本文ブロック:
"""
ライフ

【新刊】母と娘という主題を変奏曲で紡ぐ「星を掬う」など4冊

 冬の足音が聞こえてきた。そんなときには、温かい部屋で読書に没頭してみるのはどうだろうか。この冬におすすめの新刊4冊を紹介する。

book

再会した52才の母は若年性アルツハイマー。毒母と呼ばれそうな女達の心の声

『星を掬う』
町田そのこ/中央公論新社/1760円
 祖父母に育てられ、元夫の執拗なタカリとDVに遭っている千鶴。ラジオ番組に母との思い出を投稿したことから「さざめきハイツ」に導かれる。そこでは実母の聖子やカリスマ美容師の恵真、離婚した介護士彩子が肩寄せ合って生きていた。母と娘という主題が四者四様の変奏曲で紡がれる中、真の主題は自分の不幸を誰かのせいにするという自己憐憫。聖子の身の処し方に憧れる。
"""
課題 1:
レコードのうち、「This screenshot has」を含む行から始めて「pyautogui.click(x=45, y=51)」を含む行までを、空行を除いた番号付きリストとして挙げてほしい。画像は解答に入れないでほしい。

データ抜粋:
"""
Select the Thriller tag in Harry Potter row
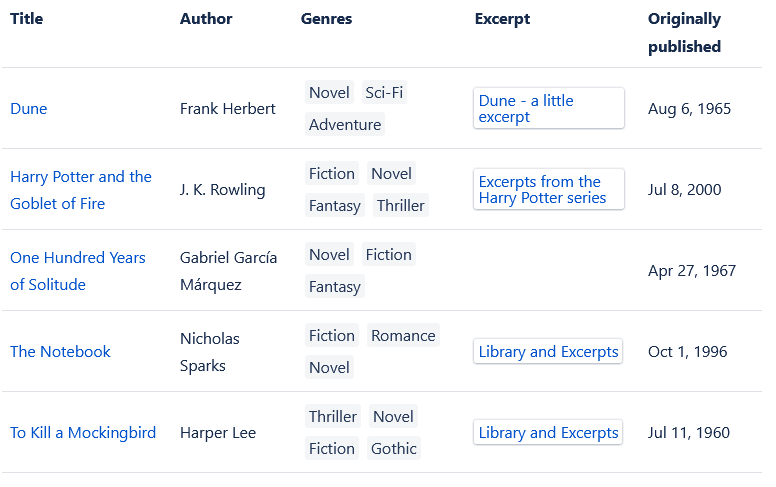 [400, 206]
"""
"""
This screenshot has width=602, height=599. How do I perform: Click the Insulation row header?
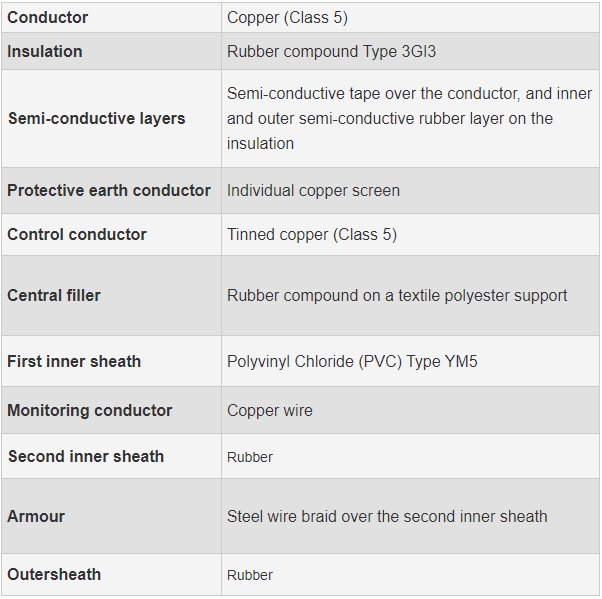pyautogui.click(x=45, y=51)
"""
"""
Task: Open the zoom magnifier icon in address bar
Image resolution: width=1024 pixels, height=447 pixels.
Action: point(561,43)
"""
課題 2:
新刊紹介の本文で「再会した52才の母は若年性アルツハイマー。毒母と呼ばれそうな女達の心の声」から始まり「いう自己憐憫。聖子の身の処し方に憧れる。」までの部分を、「ラジオ番組」を「テレビ番組」に入れ替えて書き直してほしい。

完成した解答 1:
1. This screenshot has width=602, height=599. How do I perform: Click the Insulation row header?
2. pyautogui.click(x=45, y=51)

完成した解答 2:
再会した52才の母は若年性アルツハイマー。毒母と呼ばれそうな女達の心の声

『星を掬う』
町田そのこ/中央公論新社/1760円
 祖父母に育てられ、元夫の執拗なタカリとDVに遭っている千鶴。テレビ番組に母との思い出を投稿したことから「さざめきハイツ」に導かれる。そこでは実母の聖子やカリスマ美容師の恵真、離婚した介護士彩子が肩寄せ合って生きていた。母と娘という主題が四者四様の変奏曲で紡がれる中、真の主題は自分の不幸を誰かのせいにするという自己憐憫。聖子の身の処し方に憧れる。